Join me in a cup of Angel wings

Join me in a cup of Angel wings

Sunday, April 17, 2016

A time to weep and a time to laugh; A time to mourn and a time to dance.

Today I was thinking about friends who have been going through some devastating events in their lives. I, like many of you, have had some heart breaking things happen in my life, yes, even devastating things, things that gutted me to my core, things that hurt so badly that my heart physically was hurting.  When we go through those things, honestly there are people and friends I avoid because they are great to talk to about "it" but they always remind you how horrible whatever you are going through is... come on we all know those people. They mourn with those who mourn and weep with those who weep.. sometime I think the look for those who are weeping to make their own situations seem not as bad.  When you are done talking with them you feel worse.

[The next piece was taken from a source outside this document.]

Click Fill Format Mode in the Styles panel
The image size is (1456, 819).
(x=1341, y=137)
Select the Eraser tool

  None of us have to go through what our friend may be going through to know how they feel. BUT, we have all gone through devastating things. There are things my friends have gone through that I look at and think .. man I would be gutted if that happened to me, I don't think I could ever handle that... and there are things that have happened to me that some might say the same things about. Their are degrees of devastating things but there are also degrees of how they may effect us... We've all had the thoughts when we see a friend going through what we have perceived as a little thing and they just can't function and think man it's just whatever this thing is... why an't they get over it??? or it happened so long ago, why can't they move on? We all have the different tools and abilities to cope in situations resulting in how we heal. But life continues.

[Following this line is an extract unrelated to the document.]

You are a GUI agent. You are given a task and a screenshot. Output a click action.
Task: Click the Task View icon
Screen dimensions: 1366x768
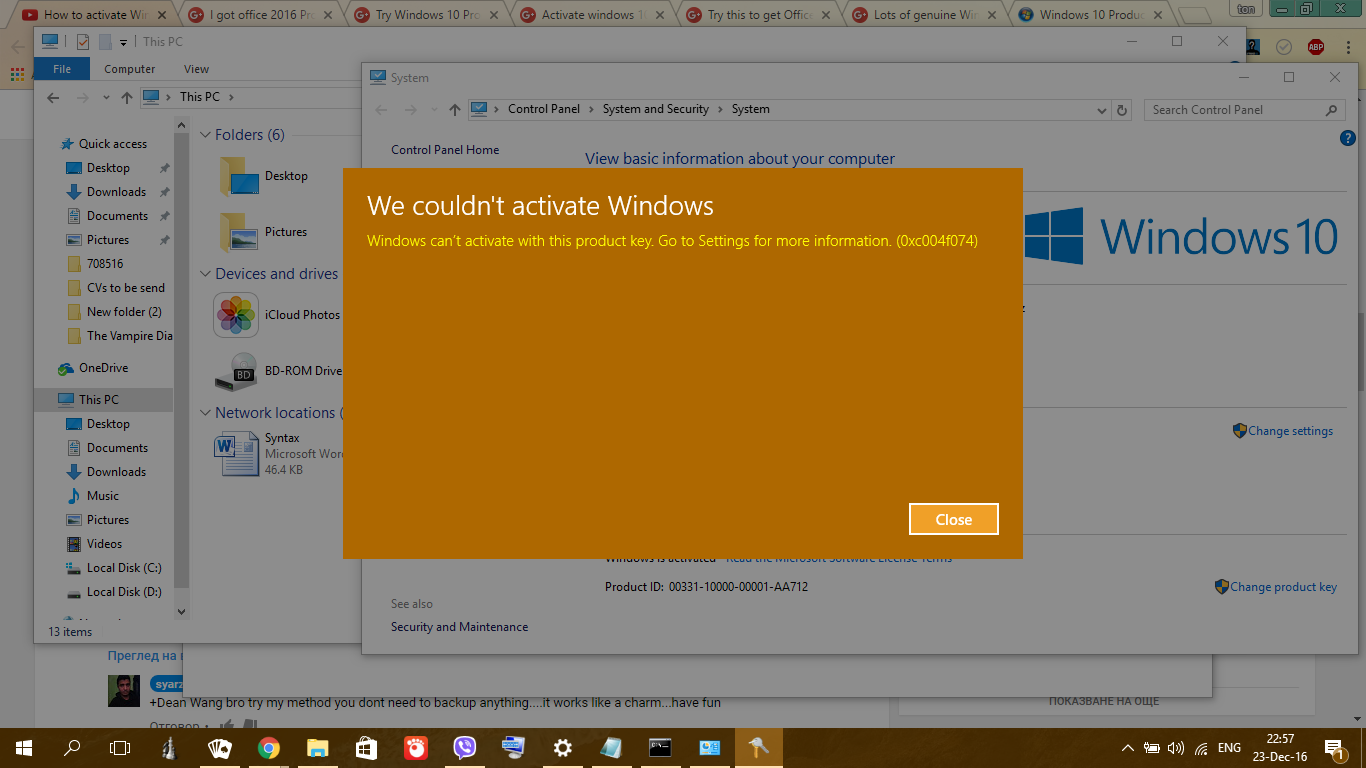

  When many of us are struggling we wish we could go back to our "normal" life. The life we had before this tragic thing happened. Pondering "normal" this morning I was thinking about that idea of "normal" life. Events happen in our lives that change everything and I would want to never undo those events. Think about it. In the past few years my children graduated - my life changed, moved out - my life changed, married - my life changed and soon a grandchild will be arriving - my life will change. After each of these amazing things happened my "normal" life changed and I NEVER want to go back to that old normal life. So why do we want to go back to "normal" when bad things happen? I know because we didn't want those things to happen.  In these same years my mom and aunt passed away, I lost a job I loved, my son's marriage broke up and I faced a heart breaking moment when my birth mother refused to want to meet me.  I have done some grief counseling over the years and have explained what I've learned. When life hanging events happen.... life changes. What was once normal is no more and there is a new normal. (until a life changing events happens and then there is a new normal..... until a life changing thing happens and there is a new normal....until a life changing thing happens and there is a new normal get it? Life is always changing, if it wasn't that would be boring.

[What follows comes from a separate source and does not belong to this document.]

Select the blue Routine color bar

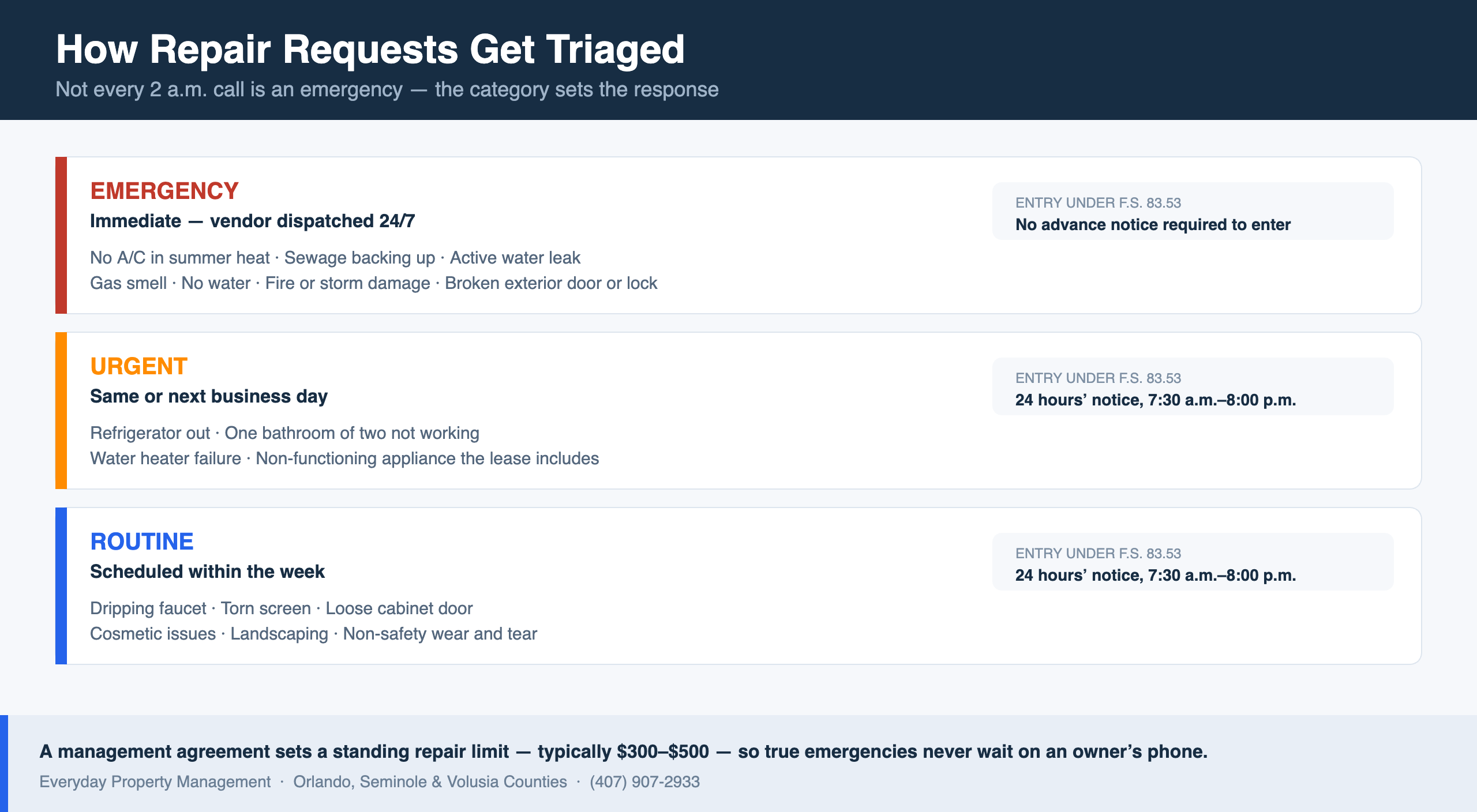pyautogui.click(x=61, y=586)
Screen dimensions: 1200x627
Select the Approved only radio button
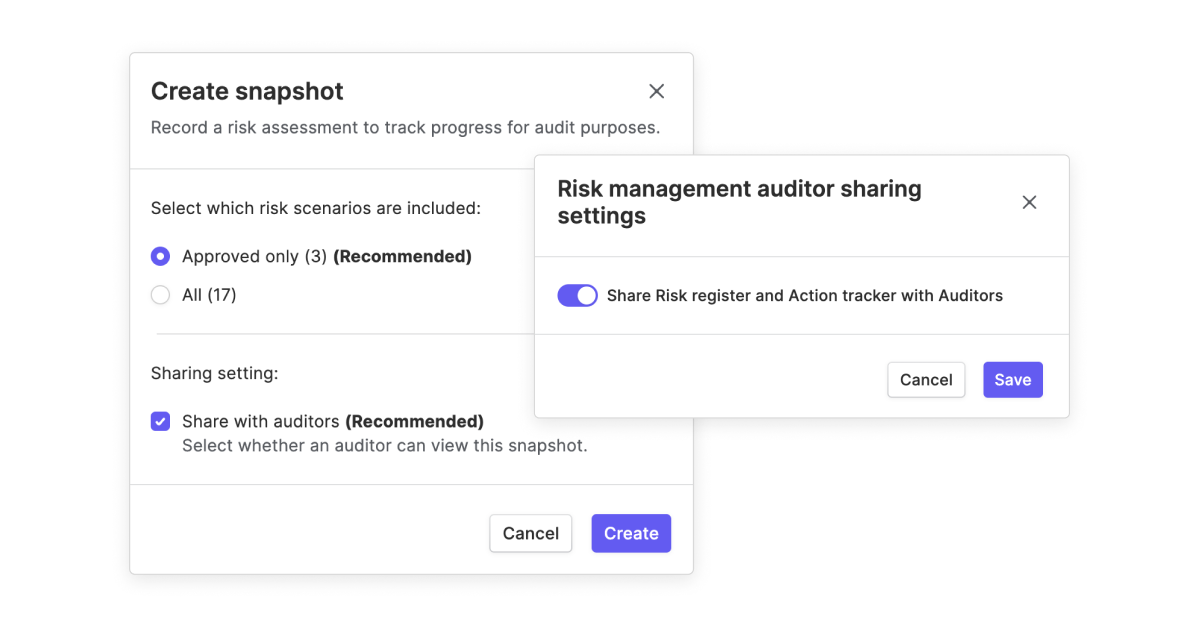[160, 257]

 So how do we handle it? Well the bible tells us that there is a time for everything, a time to weep and a time to laugh; a time to mourn and a time to dance. While we may be in a mournful time.... sometimes there are still times to dance. When my son told me about a very difficult time in his life, I was hurting for him and losing sleep and hurting myself..... then that week my daughter told me I was going to be a grandmother.... I mourned and danced at the same time~!!! I gave myself permission to do both.  When we are mourning there should be no guilt when you dance or laugh. Those emotions are just as real as the weeping and mourning and DO NOT taking away from the life changing event that has hurt you to the core. The new normal changed your life but you see you're still alive and life continues around you. Do not misunderstand me. Mourn as much as you need to, cry as much as you need to, feel what you need to feel, they are valid feelings and need to be expressed. But.. remember to look up once in a while and see life around you.... laugh at funny things, dance to music. Live a new normal life. (until life changes and there is a new normal).
Psalm 3:3 says "But you oh LORD are a shield about me, my glory and the lifter of my head"
Look to our Heavenly Father and He will lift our head so we, in our pain, can see the times to dance and to laugh. And also to see those how mourn and weep so we can encourage them that they are not alone and can some day face their new normal and see the dance.